▶ _RECORDS TO PROCESS_:
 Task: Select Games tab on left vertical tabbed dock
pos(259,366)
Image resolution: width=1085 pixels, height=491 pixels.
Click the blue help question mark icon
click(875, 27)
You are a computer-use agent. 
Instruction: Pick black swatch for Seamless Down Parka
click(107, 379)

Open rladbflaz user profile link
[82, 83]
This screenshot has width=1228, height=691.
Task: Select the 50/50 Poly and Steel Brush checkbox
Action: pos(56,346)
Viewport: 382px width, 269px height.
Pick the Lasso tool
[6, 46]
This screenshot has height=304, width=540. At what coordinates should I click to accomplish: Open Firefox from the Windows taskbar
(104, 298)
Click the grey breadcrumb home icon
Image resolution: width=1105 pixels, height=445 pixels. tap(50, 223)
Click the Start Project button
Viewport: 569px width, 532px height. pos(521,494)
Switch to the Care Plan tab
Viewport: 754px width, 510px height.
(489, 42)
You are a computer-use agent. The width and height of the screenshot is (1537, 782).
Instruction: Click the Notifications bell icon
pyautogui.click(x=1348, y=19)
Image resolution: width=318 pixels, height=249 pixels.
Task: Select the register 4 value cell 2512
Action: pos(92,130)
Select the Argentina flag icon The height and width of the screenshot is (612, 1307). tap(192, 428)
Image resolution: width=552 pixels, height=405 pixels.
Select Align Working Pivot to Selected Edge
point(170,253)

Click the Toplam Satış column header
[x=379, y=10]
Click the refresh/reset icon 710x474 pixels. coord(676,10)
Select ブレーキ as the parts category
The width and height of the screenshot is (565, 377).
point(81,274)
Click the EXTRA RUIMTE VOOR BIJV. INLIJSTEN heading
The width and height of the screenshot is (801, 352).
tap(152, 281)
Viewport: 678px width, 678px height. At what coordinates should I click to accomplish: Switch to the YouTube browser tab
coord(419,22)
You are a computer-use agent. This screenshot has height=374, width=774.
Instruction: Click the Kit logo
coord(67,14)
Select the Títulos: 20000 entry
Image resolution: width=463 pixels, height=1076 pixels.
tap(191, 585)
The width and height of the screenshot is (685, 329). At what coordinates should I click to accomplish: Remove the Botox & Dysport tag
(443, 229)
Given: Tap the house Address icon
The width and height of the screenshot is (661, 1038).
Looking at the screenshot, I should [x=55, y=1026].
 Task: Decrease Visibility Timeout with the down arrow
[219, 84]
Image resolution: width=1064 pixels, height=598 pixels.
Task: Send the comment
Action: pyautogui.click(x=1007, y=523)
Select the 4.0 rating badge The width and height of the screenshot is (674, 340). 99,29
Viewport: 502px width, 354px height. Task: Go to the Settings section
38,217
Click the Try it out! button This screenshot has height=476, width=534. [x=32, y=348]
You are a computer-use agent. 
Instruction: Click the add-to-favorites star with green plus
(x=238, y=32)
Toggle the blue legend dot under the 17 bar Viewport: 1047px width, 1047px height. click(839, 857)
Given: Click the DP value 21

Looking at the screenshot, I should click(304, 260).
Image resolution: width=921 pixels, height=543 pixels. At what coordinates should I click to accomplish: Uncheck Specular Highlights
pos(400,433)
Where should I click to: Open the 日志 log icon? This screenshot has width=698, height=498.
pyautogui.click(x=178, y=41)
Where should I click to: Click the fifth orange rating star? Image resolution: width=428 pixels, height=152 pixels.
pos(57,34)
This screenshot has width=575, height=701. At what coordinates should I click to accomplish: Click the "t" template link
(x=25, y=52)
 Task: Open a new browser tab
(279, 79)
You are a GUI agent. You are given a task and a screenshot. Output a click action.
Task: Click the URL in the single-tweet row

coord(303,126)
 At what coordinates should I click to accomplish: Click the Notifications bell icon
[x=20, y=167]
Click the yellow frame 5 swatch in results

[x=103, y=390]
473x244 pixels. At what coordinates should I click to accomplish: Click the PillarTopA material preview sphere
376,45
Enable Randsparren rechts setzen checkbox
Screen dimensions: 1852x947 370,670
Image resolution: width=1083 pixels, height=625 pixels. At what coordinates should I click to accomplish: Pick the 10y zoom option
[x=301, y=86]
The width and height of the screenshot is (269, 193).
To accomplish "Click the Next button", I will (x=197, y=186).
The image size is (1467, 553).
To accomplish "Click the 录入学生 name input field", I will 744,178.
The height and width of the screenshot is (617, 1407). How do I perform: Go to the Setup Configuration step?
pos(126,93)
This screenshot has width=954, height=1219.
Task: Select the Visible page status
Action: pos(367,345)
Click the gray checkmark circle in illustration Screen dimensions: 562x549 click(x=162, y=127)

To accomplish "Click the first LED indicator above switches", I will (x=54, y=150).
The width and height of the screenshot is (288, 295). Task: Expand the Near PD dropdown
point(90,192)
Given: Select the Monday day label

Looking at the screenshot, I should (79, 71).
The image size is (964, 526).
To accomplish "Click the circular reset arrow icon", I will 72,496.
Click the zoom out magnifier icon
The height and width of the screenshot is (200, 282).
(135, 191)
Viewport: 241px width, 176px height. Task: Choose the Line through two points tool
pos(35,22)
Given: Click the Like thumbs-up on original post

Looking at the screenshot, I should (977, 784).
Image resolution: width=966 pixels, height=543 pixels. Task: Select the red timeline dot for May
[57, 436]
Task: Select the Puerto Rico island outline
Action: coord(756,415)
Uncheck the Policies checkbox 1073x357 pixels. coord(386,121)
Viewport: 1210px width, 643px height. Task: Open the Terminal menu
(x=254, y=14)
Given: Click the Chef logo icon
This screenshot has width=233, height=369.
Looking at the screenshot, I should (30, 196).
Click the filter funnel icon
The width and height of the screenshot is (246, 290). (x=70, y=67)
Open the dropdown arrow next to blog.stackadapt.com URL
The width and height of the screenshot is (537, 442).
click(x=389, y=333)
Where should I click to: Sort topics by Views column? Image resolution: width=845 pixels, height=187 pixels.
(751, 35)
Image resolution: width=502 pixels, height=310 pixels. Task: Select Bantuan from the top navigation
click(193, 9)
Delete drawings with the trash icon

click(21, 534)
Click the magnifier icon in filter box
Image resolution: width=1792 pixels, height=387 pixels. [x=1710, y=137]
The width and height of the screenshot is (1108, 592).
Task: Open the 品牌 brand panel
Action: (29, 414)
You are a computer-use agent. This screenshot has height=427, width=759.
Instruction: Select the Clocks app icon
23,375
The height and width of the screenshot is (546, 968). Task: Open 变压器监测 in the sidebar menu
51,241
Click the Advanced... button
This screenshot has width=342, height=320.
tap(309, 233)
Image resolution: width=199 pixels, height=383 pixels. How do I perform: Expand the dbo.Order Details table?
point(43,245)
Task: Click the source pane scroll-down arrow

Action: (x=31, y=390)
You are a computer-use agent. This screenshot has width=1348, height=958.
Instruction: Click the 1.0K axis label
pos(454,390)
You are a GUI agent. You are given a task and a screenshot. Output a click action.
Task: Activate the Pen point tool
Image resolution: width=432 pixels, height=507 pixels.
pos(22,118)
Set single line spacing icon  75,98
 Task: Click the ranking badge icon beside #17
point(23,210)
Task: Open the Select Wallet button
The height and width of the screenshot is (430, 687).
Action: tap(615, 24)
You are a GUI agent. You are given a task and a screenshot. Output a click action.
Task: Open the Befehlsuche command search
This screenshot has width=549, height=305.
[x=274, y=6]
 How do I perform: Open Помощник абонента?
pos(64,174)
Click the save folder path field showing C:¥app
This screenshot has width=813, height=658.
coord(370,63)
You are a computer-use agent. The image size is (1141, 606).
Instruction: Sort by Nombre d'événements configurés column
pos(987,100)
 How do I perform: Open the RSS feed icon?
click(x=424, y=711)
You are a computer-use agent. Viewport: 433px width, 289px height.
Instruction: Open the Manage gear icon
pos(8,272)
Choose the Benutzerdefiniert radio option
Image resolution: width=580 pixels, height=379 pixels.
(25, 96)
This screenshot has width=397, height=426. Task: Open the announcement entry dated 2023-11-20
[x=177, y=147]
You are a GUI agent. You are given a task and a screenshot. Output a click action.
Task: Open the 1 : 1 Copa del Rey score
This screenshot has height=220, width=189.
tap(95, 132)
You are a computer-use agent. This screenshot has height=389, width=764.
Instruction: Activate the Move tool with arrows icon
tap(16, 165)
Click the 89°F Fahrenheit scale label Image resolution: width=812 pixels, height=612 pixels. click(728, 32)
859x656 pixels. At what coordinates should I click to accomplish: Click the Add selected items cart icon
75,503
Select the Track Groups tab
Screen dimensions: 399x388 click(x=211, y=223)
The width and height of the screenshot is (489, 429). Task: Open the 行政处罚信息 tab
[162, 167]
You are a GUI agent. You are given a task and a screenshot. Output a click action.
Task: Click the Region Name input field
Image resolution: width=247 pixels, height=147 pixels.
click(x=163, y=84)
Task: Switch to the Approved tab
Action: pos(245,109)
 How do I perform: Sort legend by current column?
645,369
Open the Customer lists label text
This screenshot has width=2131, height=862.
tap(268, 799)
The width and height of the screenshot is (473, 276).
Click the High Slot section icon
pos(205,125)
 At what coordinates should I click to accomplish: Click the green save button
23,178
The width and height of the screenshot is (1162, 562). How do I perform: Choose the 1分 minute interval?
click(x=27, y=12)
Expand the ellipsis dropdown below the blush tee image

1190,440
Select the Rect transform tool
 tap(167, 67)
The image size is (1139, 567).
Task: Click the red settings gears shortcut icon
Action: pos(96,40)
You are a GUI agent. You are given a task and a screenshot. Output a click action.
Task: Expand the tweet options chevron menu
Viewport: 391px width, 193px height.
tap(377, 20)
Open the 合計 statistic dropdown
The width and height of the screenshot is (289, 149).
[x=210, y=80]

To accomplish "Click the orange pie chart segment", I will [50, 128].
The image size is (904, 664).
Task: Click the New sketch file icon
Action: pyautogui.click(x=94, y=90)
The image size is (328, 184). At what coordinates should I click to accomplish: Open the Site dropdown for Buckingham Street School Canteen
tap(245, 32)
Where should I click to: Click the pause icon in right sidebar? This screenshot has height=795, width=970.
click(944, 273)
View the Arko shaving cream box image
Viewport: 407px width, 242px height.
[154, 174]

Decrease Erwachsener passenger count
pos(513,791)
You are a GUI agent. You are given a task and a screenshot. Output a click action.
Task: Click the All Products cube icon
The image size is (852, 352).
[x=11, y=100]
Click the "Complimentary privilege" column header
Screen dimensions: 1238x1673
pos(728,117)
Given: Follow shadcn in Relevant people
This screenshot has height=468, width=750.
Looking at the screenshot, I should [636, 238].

▶ _GOAL OF THE EXERCISE_: Every line from the data above that contains "input" must appear in the answer.

▶ _EXPECTED OUTPUT_:
To accomplish "Click the 录入学生 name input field", I will 744,178.
Task: Click the Region Name input field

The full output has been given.